Derzeit beinhaltet der Caruso-Datenkatalog allein 476 Datenpunkte aus dem vernetzten Fahrzeug, vor Beginn der Studie waren es 301. Aber entsprechen sie dem Bedarf des Mobilitätsdatenmarkts der Zukunft? Welche Relevanz haben sie tatsächlich für die Umsetzung neuer Geschäftsmodelle? Denn je nach Kontext, Anwendungsfall und Branche kann ein Unternehmen durchaus abweichende Perspektiven auf bestimmte Datenpunkte haben.
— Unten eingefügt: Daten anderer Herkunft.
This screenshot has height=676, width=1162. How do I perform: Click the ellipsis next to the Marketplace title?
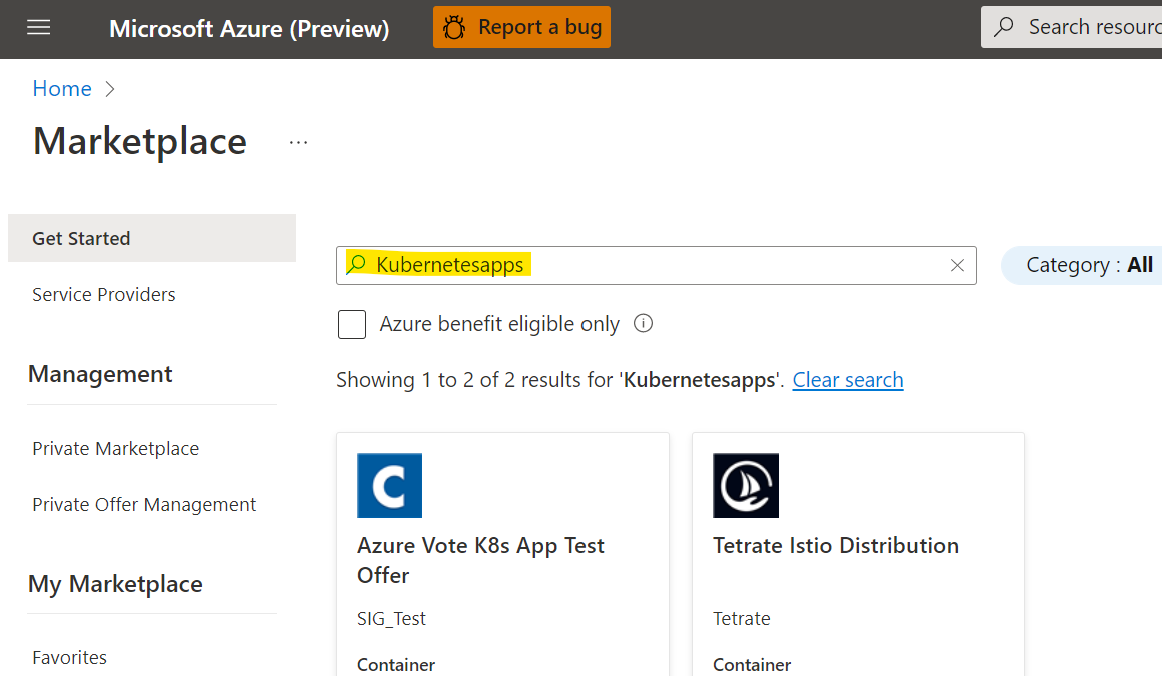click(298, 143)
Um Antworten auf diese Fragen zu erhalten, hat Caruso 2017 das Fraunhofer Institut für Experimentelles Software Engineering IESE mit der Durchführung einer Studie beauftragt. Die Experten für Software-Ökosysteme, User Experience, Softwarearchitektur und Datensicherheit sind seit 2016 ein wichtiger technisch-strategischer Partner von Caruso. Ziel der Studie war es, einen repräsentativen Überblick über den aktuellen Bedarf an Datenpunkten aus dem vernetzten Fahrzeug zu erhalten sowie darüber, welche Daten die Akteure des Mobilitätsdatenmarktes besonders priorisieren und welche Formate gewünscht sind. Darüber hinaus ging es um einen Einblick, wie häufig „In-Vehicle-Data“ aktualisiert werden sollten.
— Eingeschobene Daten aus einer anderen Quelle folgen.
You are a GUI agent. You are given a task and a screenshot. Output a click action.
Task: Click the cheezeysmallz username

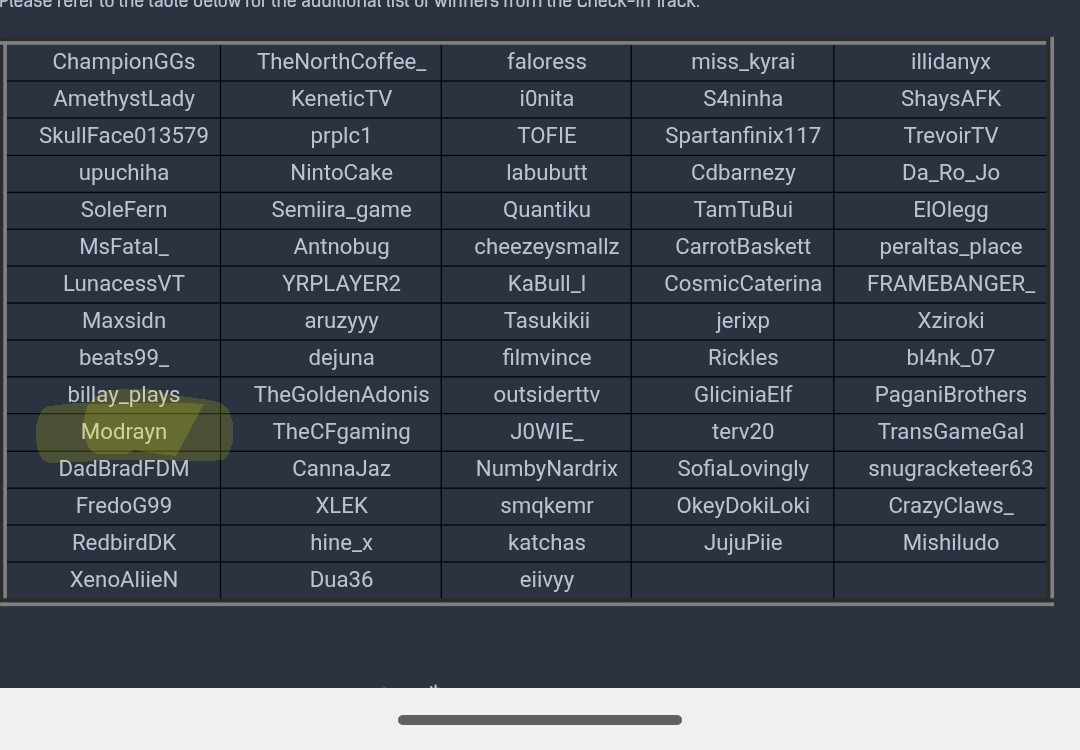(x=546, y=247)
Zu den befragten Unternehmen zählten Akteure aus der Automobilbranche, darunter Mitglieder der CLEPA sowie andere Partner von Caruso. Mittels eines Fragebogens konnten Unternehmen ihre Erfahrungen zum Datenbedarf sowie konkrete Anforderungen in Bezug auf Priorisierung, Datenqualität und gewünschte Aktualisierungsfrequenz formulieren. Die Experten von Fraunhofer IESE erstellten diesen Fragebogen, führten die Umfrage durch und analysierten die Ergebnisse. Darüber hinaus stellten sie die Anonymisierung, Vertraulichkeit und Integrität der Daten sicher und dokumentierten die Ergebnisse der Studie. Der Fragebogen war so konzipiert, dass die Unternehmen ihre Geschäftsmodelle nicht offenlegen mussten.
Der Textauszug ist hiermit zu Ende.